The palm branches used in Palm Sunday services symbolize honor toward Jesus and the people's acknowledgment of him as the King. Palm Sunday is the day commemorating Jesus's triumphant entry into Jerusalem just days before his crucifixion.
All four Gospels relate the Palm Sunday event, but in the King James Version, only John mentions that the branches used to spread on the road before Jesus were palm branches. Matthew and Mark say "branches from the trees" and "branches off the trees" respectively, but without naming them. Luke omits the part about the branches altogether.
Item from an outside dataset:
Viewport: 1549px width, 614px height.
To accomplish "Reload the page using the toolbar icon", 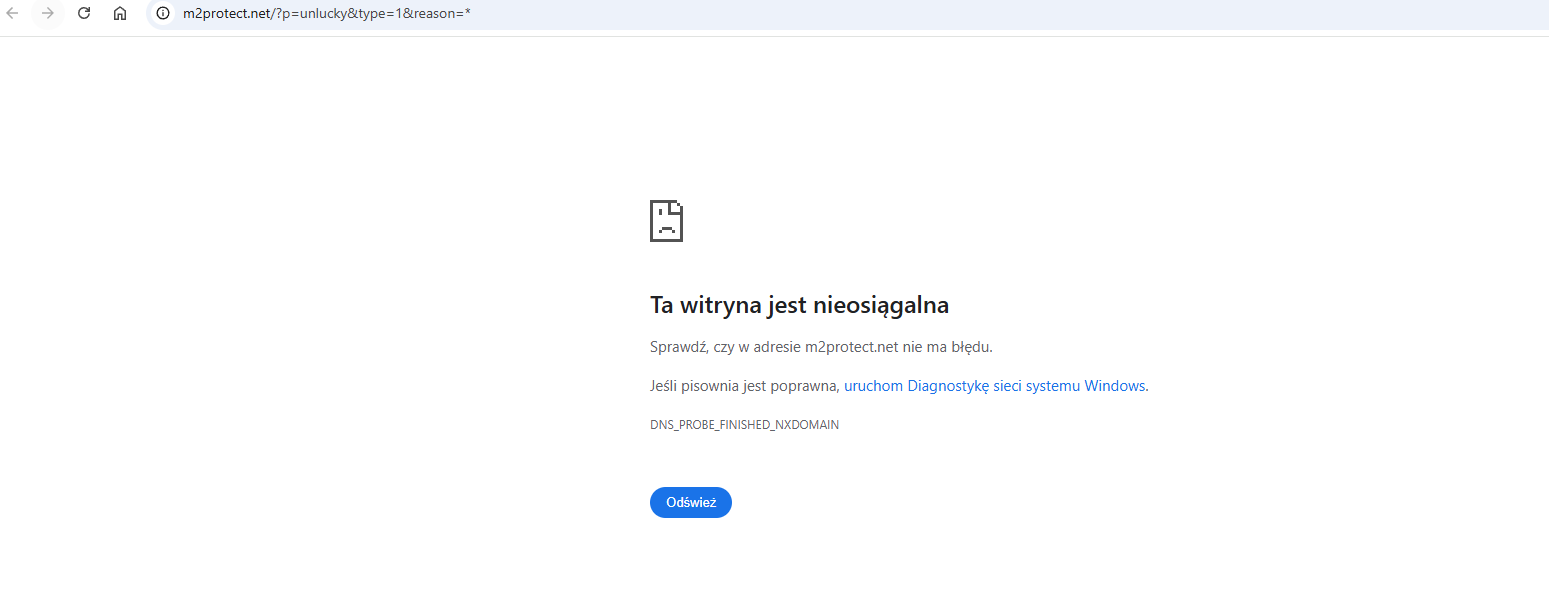I will 84,14.
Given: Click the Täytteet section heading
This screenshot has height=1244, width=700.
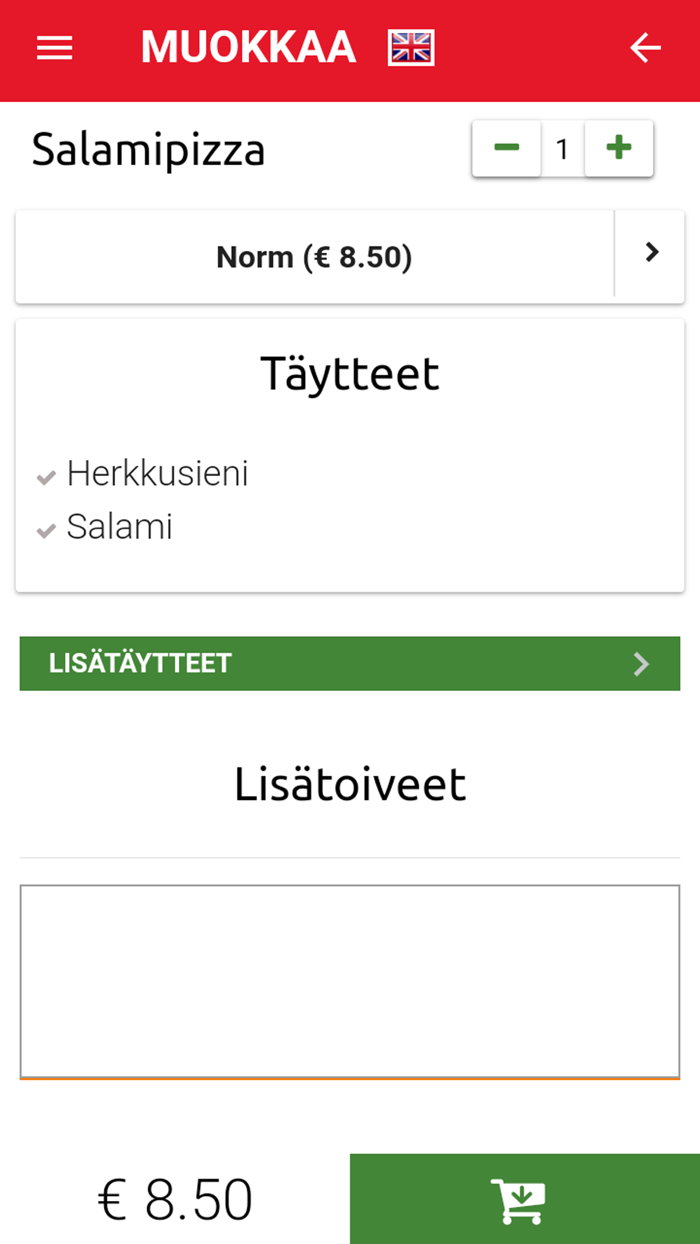Looking at the screenshot, I should tap(350, 374).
At the time of the Palm Sunday event, Jesus had recently raised Lazarus from the dead, and many Jews were believing in him. He was making his way to Jerusalem for the Feast of the Passover. The city was full of people, and many came out to meet him on his journey. These people, along with the disciples, spread their clothes and the palm branches as acknowledgment of his importance. They also shouted praises to him, calling him "the King" and the one "that cometh in the name of the Lord."
Palm branches had long had significance as symbols of victory. According to I Kings, Solomon had them carved into both the walls and the doors of the temple. In Revelation 7:9, the Bible says that people from every nation stood before Jesus wearing white robes and "holding palm branches in their hands."
Christian churches frequently use palm branches as part of the worship service on Palm Sunday to honor Jesus as Lord, much as the people did on that day approximately 2,000 years ago.